What is Apache Kafka
Apache Kafka is a distributed open-source system specially designed for streams. Mostly Kafka is used in real-time streaming data architectures to provide real-time analytics. It is fault-tolerant, high-throughput, horizontally scalable, and allows geographically distributed data streams and stream processing applications.
Basic Componants of kafka
A producer is an entity/application that publishes data to a Kafka cluster.
A broker is responsible for receiving and storing the data when a producer publishes.
A consumer then consumes data from a broker at a specified offset, i.e. position.
A message contains the data and also the metadata. The metadata contains information such as the offset, timestamp, compression type, etc.

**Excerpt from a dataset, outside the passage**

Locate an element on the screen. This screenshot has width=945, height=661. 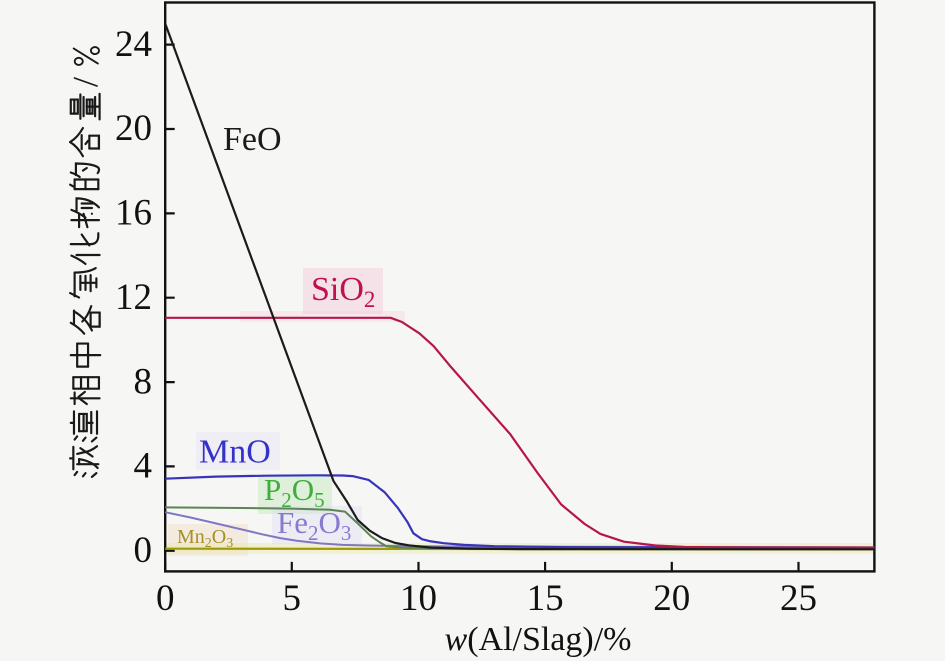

These messages are organized into logical groupings or categories which are called a topic, to which producers publish data.

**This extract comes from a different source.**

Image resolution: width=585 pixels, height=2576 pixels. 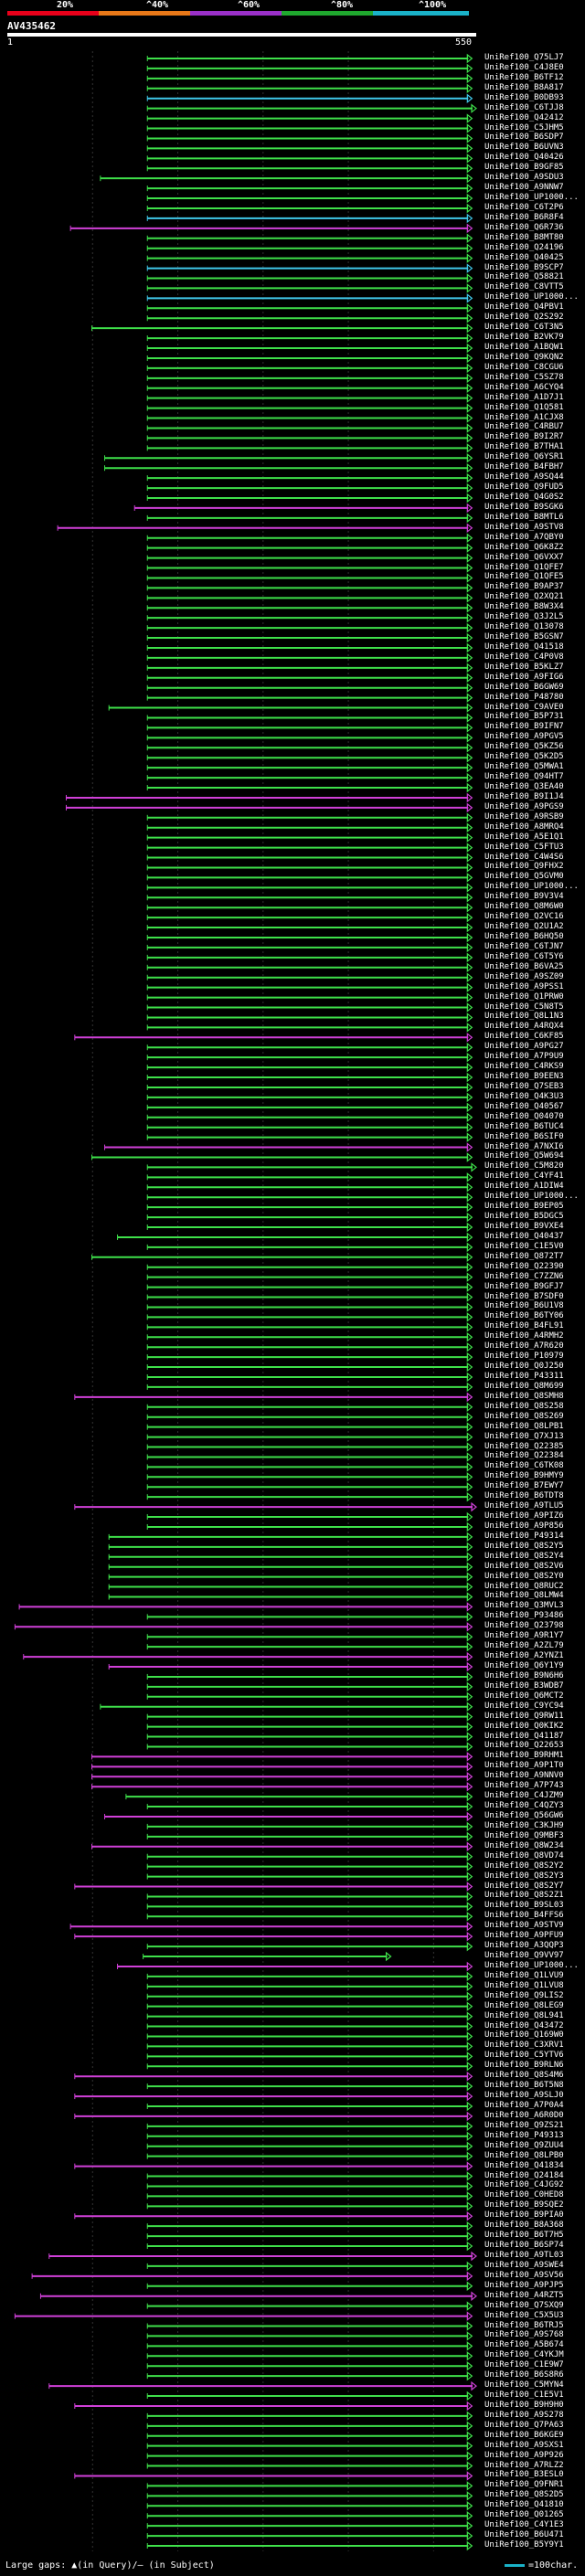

A producer can publish multiple topics. You can define what your topics are and which topics a producer publishes to.
A topic is then divided into partitions, where each contains a subset of a topic’s messages. A broker can have multiple partitions.
The offset is a way of tracking the sequential order in which messages are received by Kafka topics. We can reset the offset value at any time to read the data from a different place.
Basic kafka CLI commands
1. First need to Download the latest Kafka release and extract it.
$tar -xzf kafka_2.13-3.3.1.tgz $cd kafka_2.13-3.3.1
2. Start the Kafka Environment.
To start the Kafka locally first need to start the zookeeper services locally by using the following command.
open another terminal and need to run this command.
Once all services have successfully launched, you will have a basic Kafka environment running and ready to use.
3. Command to create a topic for the producers to publish.
$bin/kafka-topics.sh --create --topic first-events --bootstrap-server localhost:9092
This will create a topic called first events.
4. Command to write some data into the topic and start producers to publish it.
$bin/kafka-console-producer.sh --topic first-events --bootstrap-server localhost:9092
5. Open another terminal and start the consumer to consume or read the messages at the same time, that we have written into our topic by using the producer.sh script.
$bin/kafka-console-consumer.sh --topic first-events --from-beginning --bootstrap-server localhost:9092
6. Command to use offset to read the last N messages from a partition.
$bin/kafka-console-consumer.sh --bootstrap-server localhost:9092 --offset 3 --partition 0 --test-topic
7. Command to use the –group command to define a consumer group. A group basically denotes a particular application or service. A consumer group can consume data from multiple topics.
$bin/kafka-console-consumer.sh --bootstrap-server localhost:9092 --topic first-events --group First-group
8. Command to describe the consumer group. It will present the topic list from our topic consuming the data and also offset value and active consumer id and lag.
$bin/kafka-console-consumer.sh --bootstrap-server localhost:9092 --describe --group First-group
9. Here is a command to consume messages with the keys. When the producer writes the data by attaching keys to it then at that time of consuming the message we need to provide print.key & key.separator. If the producer writes the data without attaching any key then the key would be null.
$bin/kafka-console-consumer.sh --bootstrap-server localhost:9092 --topic first-events --from-beginning -property print.key=true -property key.seperator=,
10. Command to resetting the offsets. Resetting the offset value means defining the point from where the user wants to read the messages again. It supports only one consumer group at a time, and there should be no active instances for the group.
$bin/kafka-consumer-groups.sh --bootstrap-server localhost:9092 --group First-group --topic first-events --reset-offsets --shift-by 100 --execute
This blog is very useful for those who just started to learn Kafka. This blog describes the basic terms of Kafka and also some of the very important and basic Kafka CLI commands.